In un'intervista al New York Post pubblicata mercoledì, Trump ha affermato che la Guida Suprema iraniana Mojtaba Khamenei era coinvolta nei negoziati per porre fine alle ostilità e ha espresso il desiderio di un incontro faccia a faccia con l'Ayatollah.

Contrariamente a quanto affermato da Washington, i media iraniani hanno costantemente smentito le speculazioni su un accordo di pace.

L'agenzia di stampa semi-ufficiale Tasnim ha rivelato mercoledì che l'Iran non ha risposto ad alcun documento relativo a un accordo da parte degli Stati Uniti per diversi giorni. La fonte ha sottolineato che, a causa degli attacchi israeliani contro il Libano, l'Iran ha sospeso in via precauzionale lo scambio di documenti tramite intermediari fino a quando non saranno soddisfatte le sue richieste riguardanti il ​​Libano.

Analogamente, l'agenzia di stampa semi-ufficiale Mehr , citando fonti vicine alla delegazione negoziale iraniana, ha riferito che il memorandum d'intesa tra Teheran e Washington, volto a porre fine alla guerra, "è ancora in fase di discussione". L'Iran insiste sul fatto che accetterà di firmarlo solo se si otterranno benefici concreti.

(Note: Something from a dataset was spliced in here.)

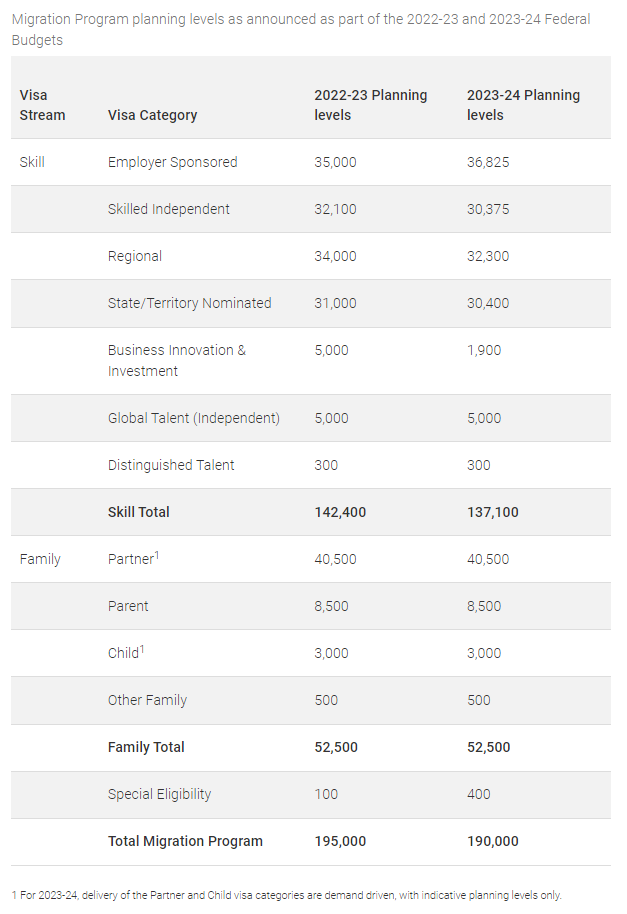
Task: Click the 2023-24 total value 190,000
Action: [493, 841]
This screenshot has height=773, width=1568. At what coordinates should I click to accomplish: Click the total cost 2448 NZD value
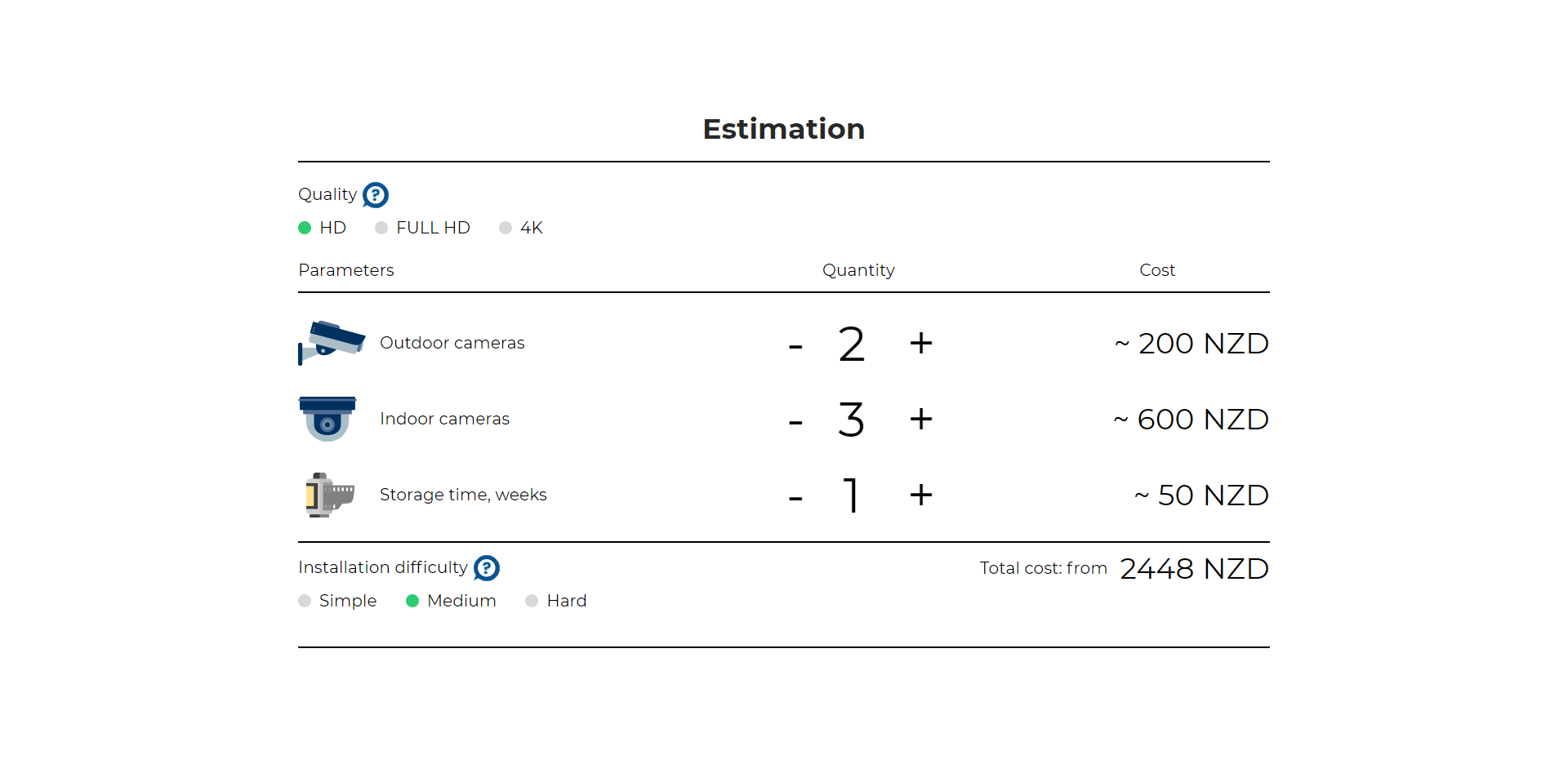tap(1194, 569)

In precedenza, alcuni funzionari avevano rivelato alla CNN che Trump, dopo un incontro con i suoi consiglieri venerdì scorso, aveva richiesto delle modifiche a diverse clausole della bozza di accordo, causando così il protrarsi delle trattative.

Sebbene i dettagli degli emendamenti siano classificati, funzionari statunitensi hanno confermato che Trump ha insistito su un impegno più deciso da parte dell'Iran riguardo al suo programma nucleare e ha chiesto a Teheran di riaprire lo Stretto di Hormuz.

Mentre gli sforzi diplomatici si bloccavano, l'Iran ha avvertito: "Qualsiasi atto di aggressione riceverà una rappresaglia diversa e più severa. Quanto appena accaduto ne è la prova e una lezione costosa per tutte le parti coinvolte".